23. An apparatus for generating annotation data for use in annotating a data
file, the apparatus comprising:
a receiver operable to receive a speech annotation;
an apparatus according to claim 1 for generating a quality measure indicative
of the quality of the received speech annotation; and
a generator operable to generate annotation data using data representative of
the received speech annotation and said quality measure.
24. An apparatus according to claim 23, further comprising a speech recogniser
operable to process the speech annotation to identify words and/or phonemes within
the speech annotation, wherein said annotation data comprises data identifying
said words and/or phonemes.
25. An apparatus according to claim 1.
26. An apparatus according to claim 25, wherein said annotation data defines
a phoneme and word lattice.
27. An apparatus for searching a database comprising a plurality of information
entries to identify information to be retrieved therefrom, each of said plurality
of information entries having an associated annotation and a quality measure indicative
of the quality of the annotation;
a receiver operable to receive an input speech query;
an apparatus according to claim 1 for processing said input speech query to generate
a quality measure therefor; and
a comparator operable to compare data representative of the input speech query
with said annotations in dependence upon the quality measure of said input speech
query and the corresponding quality measures of said annotations.
28. An apparatus for searching a database comprising a plurality of annotations
which include annotation data and a quality measure indicative of the quality of
an annotation used to generate the annotation data, the apparatus comprising:
means for receiving an input audio query;
means for determining a quality measure for the input audio query; and
means for comparing data representative of said input query with the annotation
data of one or more of said annotations in dependence upon the quality measure
for said input query and the corresponding quality measure for the annotation.
29. An apparatus according to claim 28, wherein said data representative of said
input query and said annotation data comprise word and/or phoneme data.
30. An apparatus according to claim 28, wherein said comparing means is operable
to compare said query data with said annotation data using a first comparison technique
if both said quality measures exceed a predetermined threshold and is operable
to compare said query data with said annotation data using a second comparison
technique if either or both of said quality measures are below said predetermined threshold.
31. A method of determining a quality measure indicative of the quality of a
speech signal, the method comprising the steps of:
receiving, at a receiver, a set of speech signal values representative of a speech
signal generated by a speech source as distorted by a transmission channel between
the speech source and the receiver;
storing a predetermined function which includes a first part having first parameters
which models said source and a second part having second parameters which models
said channel and which gives, for a given set of speech signal values, a probability
density for parameters of a predetermined speech model which is assumed to have
generated the set of speech signal values, the probability density defining, for
a given set of model parameter values, the probability that the predetermined speech
model has those parameter values, given that the model is assumed to have generated
the set of speech signal values;
applying the set of received speech signal values to said stored function to
give the probability density for said model parameters for the set of received
speech signal values;
processing said function with said set of received speech signal values applied,
to derive samples of at least said first parameters from said probability density;
analysing at least some of said derived samples of said at least first parameters
to determine a quality measure indicative of the quality of the received speech
signal values; and
outputting values of said first parameters that are representative of said speech
signal generated by said speech source before it was distorted by said transmission channel.

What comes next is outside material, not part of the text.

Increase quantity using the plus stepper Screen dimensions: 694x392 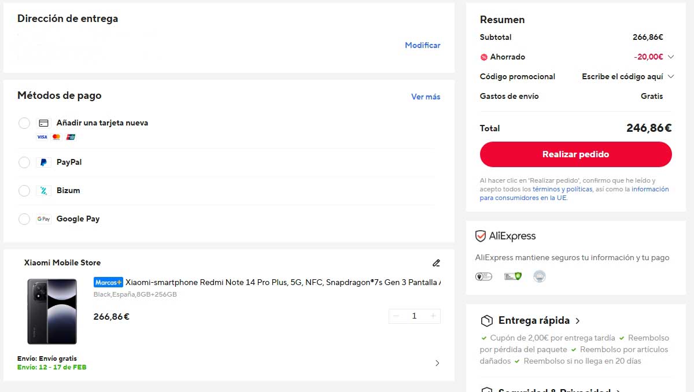(433, 316)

32. A method according to claim 31, wherein said analysing step determines a
measure of the variance of said at least some of said derived samples of said at
least first parameters in determining said quality measure.

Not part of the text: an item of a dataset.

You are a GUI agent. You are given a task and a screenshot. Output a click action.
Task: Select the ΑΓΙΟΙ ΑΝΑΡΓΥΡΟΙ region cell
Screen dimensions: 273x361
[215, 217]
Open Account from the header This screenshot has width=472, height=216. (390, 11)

33. A method according to claim 32, wherein said probability density function
is in terms of said variance measure and wherein said processing step draws samples
of said variance measure from said probability density function.
34. A method according to claim 33, wherein said processing step uses a Gibbs sampler.
35. A method according to claim 33, wherein said analysing step determines a
histogram of said drawn samples and wherein said quality measure is determined
using said histogram.
36. A method according to claim 35, wherein said analysing step determines said
quality measure using a weighted sum of said drawn samples, and wherein the weighting
for each sample is determined from said histogram.
37. A method according to claim 31, wherein said processing step draws samples
iteratively from said probability density function.
38. A method according to claim 31, wherein said receiving step receives a sequence
of sets of speech signal values representative of an input speech signal and wherein
said applying step, processing step, and analysing step are performed with respect
to each set of received speech signal values to determine a quality measure for
each set of received signal values.
39. A method according to claim 38, wherein said processing step uses the values
of parameters obtained during the processing of a preceding set of signal values
as initial estimates for the values of the corresponding parameters for a current
set of signal values being processed.
40. A method according to claim 38, wherein said sets of signal values in said
sequence are non-overlapping.
41. A method according to claim 31, wherein said speech model comprises an auto-regressive
process model and wherein said parameters include auto-regressive model coefficients.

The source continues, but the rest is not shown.